En pleno siglo XXI y en plena era de la información, no es un secreto el escaso tiempo que dedicamos a la lectura. Si tenemos en cuenta que buena parte de ese tiempo lo dedicamos a la literatura técnica, podremos entender lo difícil que nos puede resultar comprender el mundo. El libro que os invitamos a leer vio la luz en el 2007 y la mitad del contenido ayuda a conocer la naturaleza humana. La otra mitad, nos muestra que vivimos en un mundo que no entendemos, con eventos que escapan a nuestra imaginación y que ocurren constantemente.


Pone Taleb distintos ejemplos de sucesos extraordinarios por lo inesperado y por las repercusiones que tuvieron: la primera guerra mundial, la burbuja tecnológica de los noventa, el éxito insospechado de Harry Potter... Todos ellos hechos impredecibles a los que nuestros mecanismos e intuiciones difícilmente se adaptan. De hecho, aunque vivimos en la sociedad del siglo XXI, nuestros instintos son los de hace 100 millones de años y nos cuesta acostumbrarnos a conceptos abstractos o impredecibles, ya que se escapan de la linealidad a la que estamos habituados. Nos forman para ser sosos, para estudiar hasta la obsesión, para ser “cisnes grises”, para vivir en lo que Taleb denomina “mediocristán”, mientras que el cisne negro de Taleb se diferenciará por ser sorprendente, impredecible y porque acarreará grandes consecuencias.

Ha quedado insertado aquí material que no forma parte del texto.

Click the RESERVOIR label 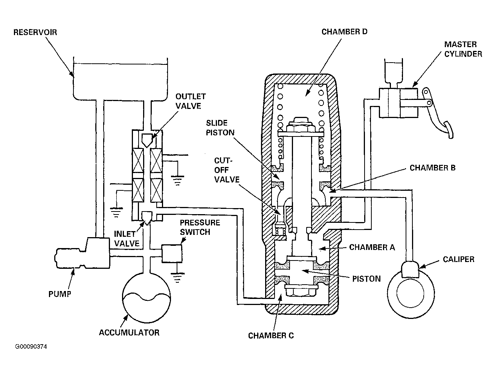coord(35,32)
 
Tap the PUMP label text coord(60,294)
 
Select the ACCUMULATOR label coord(129,333)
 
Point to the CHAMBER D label coord(344,32)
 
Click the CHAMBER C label coord(271,336)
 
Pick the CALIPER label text coord(458,259)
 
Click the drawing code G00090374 coord(31,347)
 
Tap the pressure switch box coord(172,253)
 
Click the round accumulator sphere coord(147,298)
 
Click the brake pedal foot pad coord(449,130)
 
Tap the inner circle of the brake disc coord(410,294)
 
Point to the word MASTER coord(460,44)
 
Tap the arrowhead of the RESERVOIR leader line coord(72,74)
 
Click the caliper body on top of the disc coord(411,269)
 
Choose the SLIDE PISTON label coord(220,127)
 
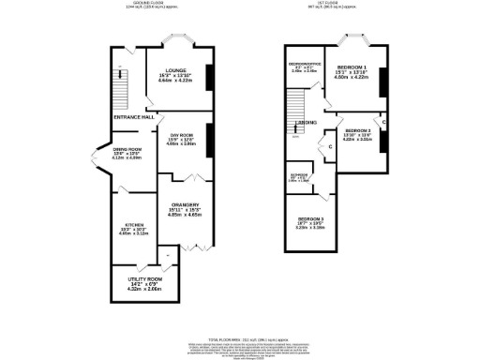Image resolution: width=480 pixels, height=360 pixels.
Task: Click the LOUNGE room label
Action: (x=177, y=70)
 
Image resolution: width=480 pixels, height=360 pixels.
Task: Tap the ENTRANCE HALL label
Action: (x=135, y=117)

Con esto, quizá sea fácil entender la dedicatoria que Nassim Nicholas Taleb, investigador y ensayista, hace a Benoît Mandelbrot (1924-2010), ya que fue el único pensador que dijo “debemos preocuparnos de lo que desechamos porque eso es lo realmente importante: debemos aprender de las grandes desviaciones, no de las pequeñas; debemos aprender de lo extraordinario y no de lo ordinario”.


Nos cuesta comprender nuestros afectos y elecciones en nuestro ámbito personal y aunque nos cuesta reconocerlo, inventamos historias para convencernos a nosotros mismos de que sí entendemos el mundo, de que sí creemos en lo que hacemos y de que hacemos lo que debemos. Pero Taleb, que comenzó su vida en la bolsa, en Wall Street, donde se apercibió de que la estadística que le habían enseñado no acababa de funcionar, nos descubre que la mayoría de eventos se originan a partir de grandes desviaciones y no del análisis retrospectivo de los hechos acaecidos, lo que considera como “lo ordinario”. Así, cuando se trata de la búsqueda del éxito, no se trata de capacidad, sino de casualidad y por ello,  tanto las ciencias económicas y sociales como nuestra capacidad como individuos, se impregnan de cierta aleatoriedad difícil de gestionar y de la que no podemos aprender.


No crea Taleb un modelo matemático sino que simplemente muestra las debilidades, tanto en economía o en ciencias políticas como en la vida humana. Por ello nos invita, con una buena dosis de escepticismo científico, a buscar la oportunidad en todo aquello que aún no hemos leído, lo que no hemos hecho o lo que no hemos pensado, aunque la realidad nos grite al oído que estamos equivocados. Taleb nos conduce a probar, a ser empíricos también en nuestro entorno profesional, porque si no pruebas, nunca sabrás si te has equivocado. De hecho, este libro ha sido muy bien aceptado por los emprendedores a los que pide que prueben y que experimenten ya que la mayoría de lo que conocemos como útil proviene de la suerte o del riesgo acometido en la experimentación.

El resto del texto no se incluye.